Display every line of the material below that contains the string "pixels". Letter case must match.
-- -- --
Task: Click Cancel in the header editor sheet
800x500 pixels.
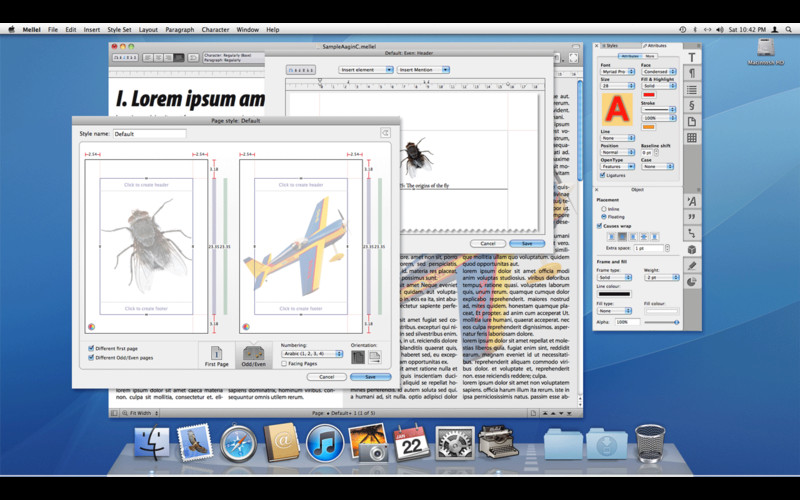Action: tap(487, 243)
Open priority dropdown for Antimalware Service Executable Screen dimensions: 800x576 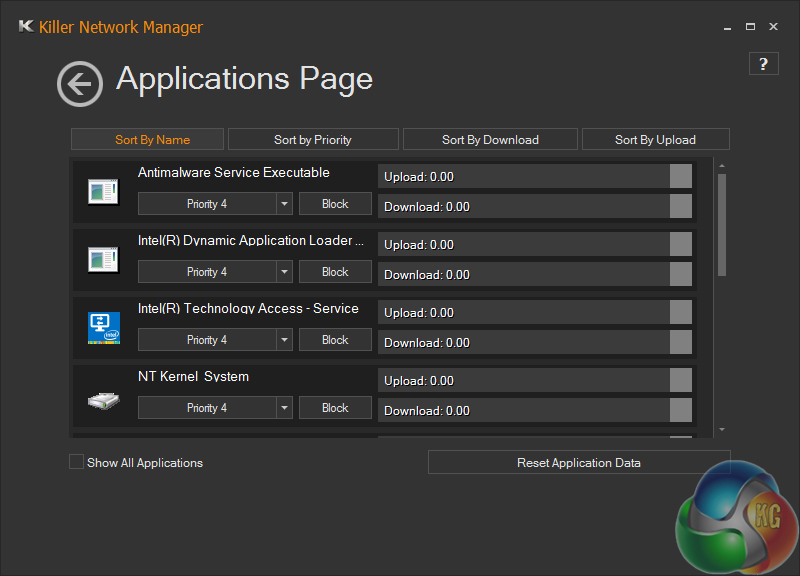point(284,204)
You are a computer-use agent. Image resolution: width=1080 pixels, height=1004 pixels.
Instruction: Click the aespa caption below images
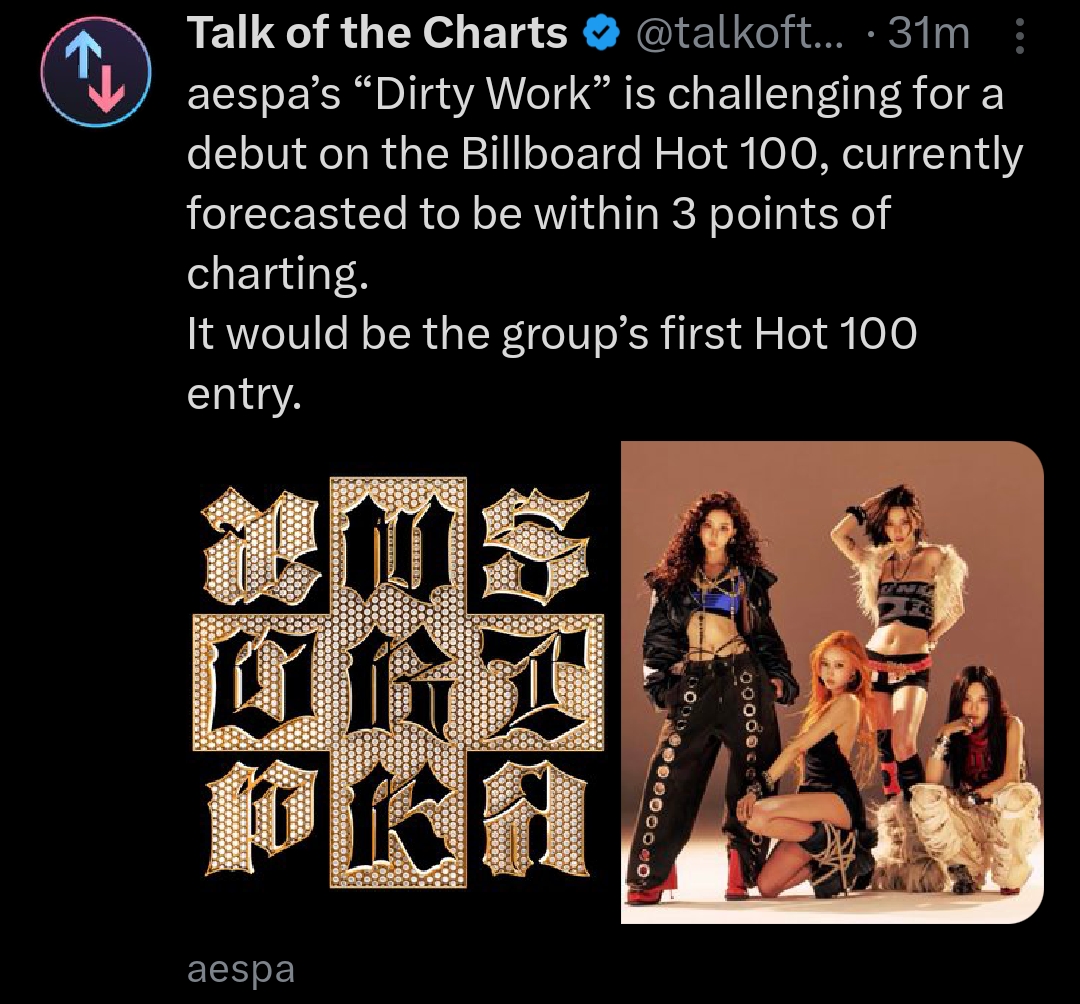(x=241, y=969)
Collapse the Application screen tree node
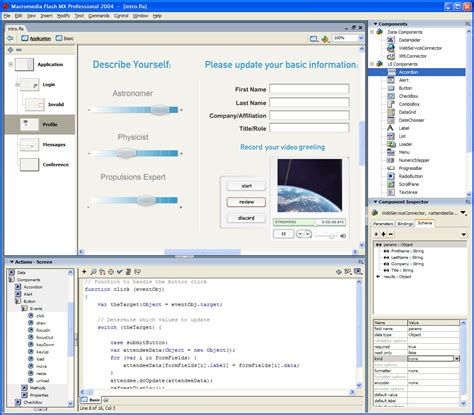 click(11, 64)
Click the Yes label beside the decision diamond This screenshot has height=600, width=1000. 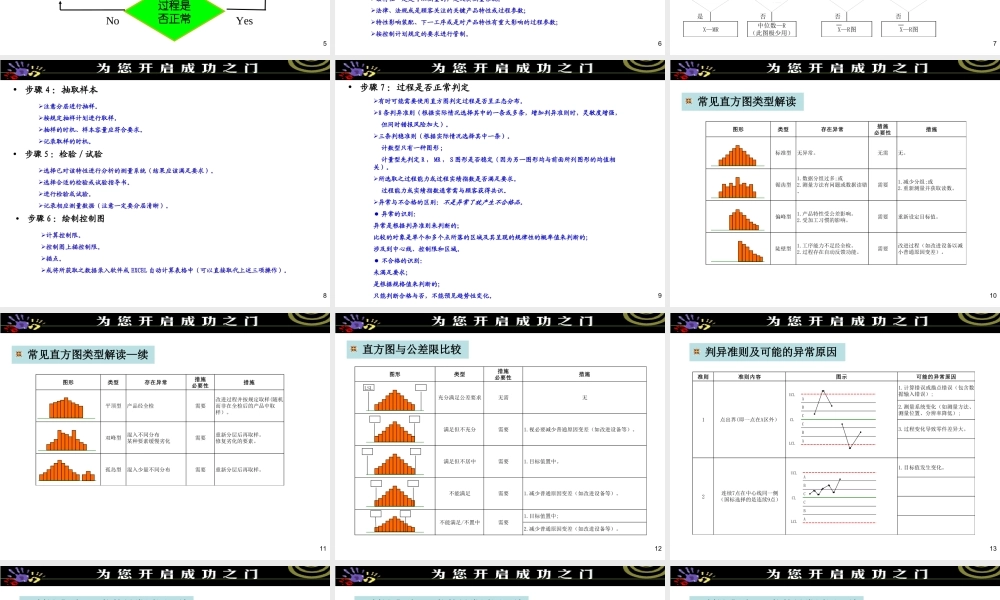(x=244, y=20)
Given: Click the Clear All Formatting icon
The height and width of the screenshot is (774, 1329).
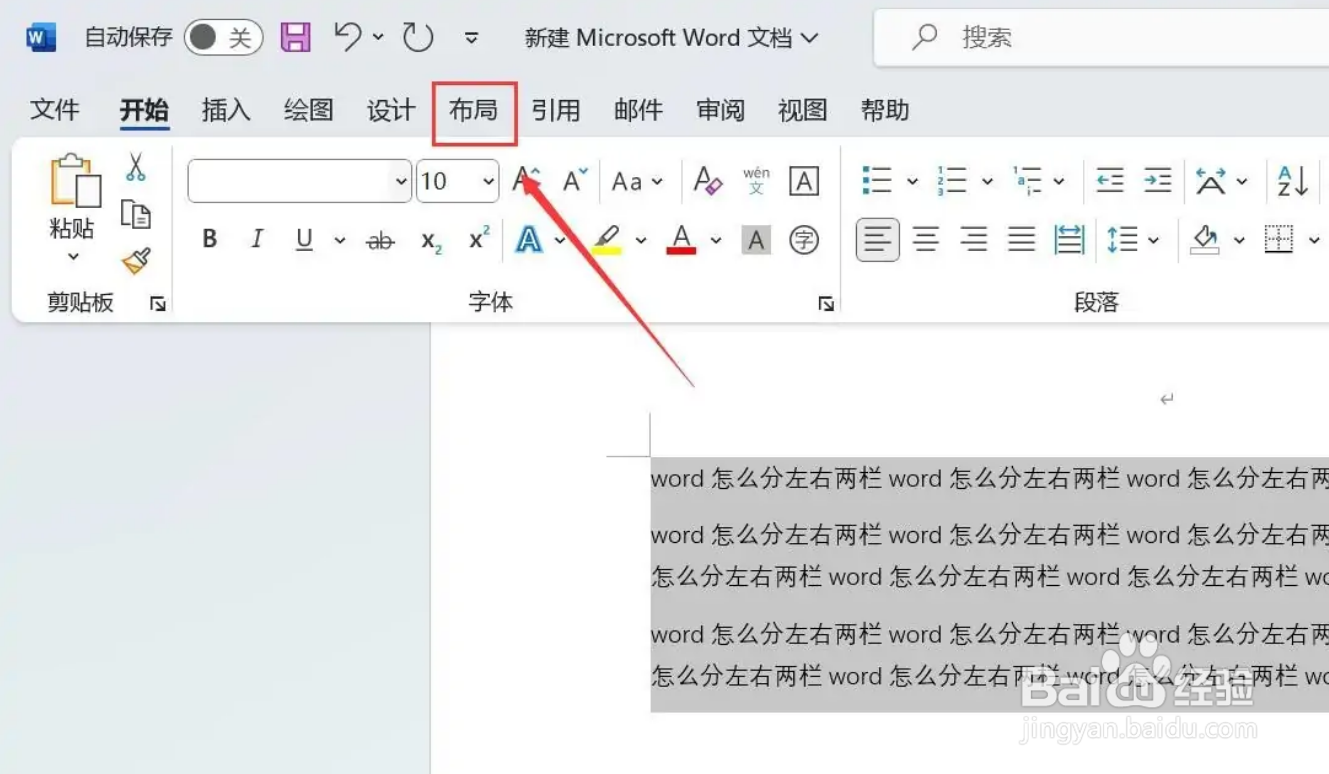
-- -- --
Answer for this exercise »
800x500 pixels.
You are a computer-use agent. Image resolution: width=1080 pixels, height=1004 pixels.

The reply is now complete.